LETTERATURA LATINA
QUINTO ENNI0 (239 – 169 a.C.)
L’uomo che amorevolmente indica la strada giusta a chi si sta sviando, è come se accendesse con la propria lampada una nuova lampada e, così facendo, illuminando chi ne ha bisogno, dà ancora più luce a se stesso.
(Ennio, Frammenti delle Tragedie, 412-14, in “Remains of Old Latin” London, 1988, p.373)
TITO LUCREZIO CARO (ca. 98 – 54 a.C.)
DE RERUM NATURA
La stessa natura, la terra per prima
esempio alla semina offerse e all’innesto:
le bacche e le ghiande cadendo a suo tempo
porgevano ai piedi degli alberi sciami
di nuovi rampolli; e agli uomini piacque
allora inserire quei germi nei rami
e in fosse piantare nel suolo i nuovi virguiti.

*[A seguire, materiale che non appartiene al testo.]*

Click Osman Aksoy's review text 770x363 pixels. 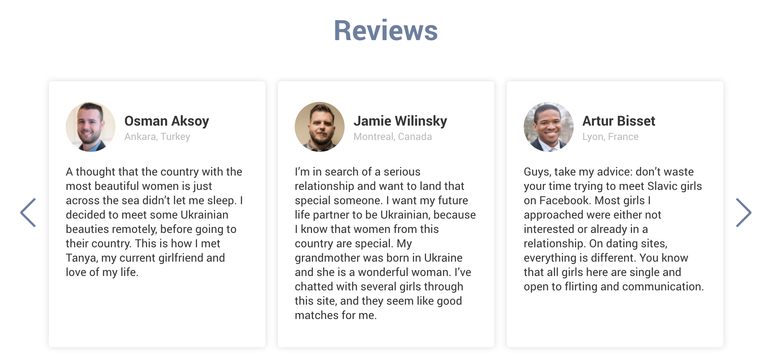tap(155, 222)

E quindi nel dolce piccolo campo tentavano
varie colture e vedevan la terra,
trattata con cura, rendere buoni,
maturi quei frutti un tempo selvatici.
E costrinsero i boschi sempre più a ritirarsi
verso l’alto dei monti e a far posto
alle semine e ai cóiti nei luoghi più bassi:
per avere e guardare nei campi e nei colli
prati, ruscelli, laghi, messi, vigne ridenti;
e i cerulei ulivi giunsero ai poggi
spiccando diffusi per campi e per valli:
al modo che adesso tu vedi spiccare
di varia lietezza le belle campagne
che gli uomini adornano e cingono intorno
di piante fruttifere e amene.
(Lucrezio, Della Natura, Milano, 1990, V vv. 1361-1378, pp. 364-366)
CATULLO (84 ca. – 54 ca. a.C.)
34 O grande di Latona
figlia (Artemide) e del Dio supremo
accanto a un ulivo in Delo
tua madre ti partoriva.
(Catullo, Le Poesie, Tonino, 1980, XXXIV vv. 5-8, p. 76)
6 Flavio, tu non passi le notti da solo! Lo rivelano la tua alcova, fragrante di fiori e di profumi d’ulivo di Siria, il guanciale per ogni dove stazzonato, lo scricchiolio e l’ondeggiamento del letto sgangherato.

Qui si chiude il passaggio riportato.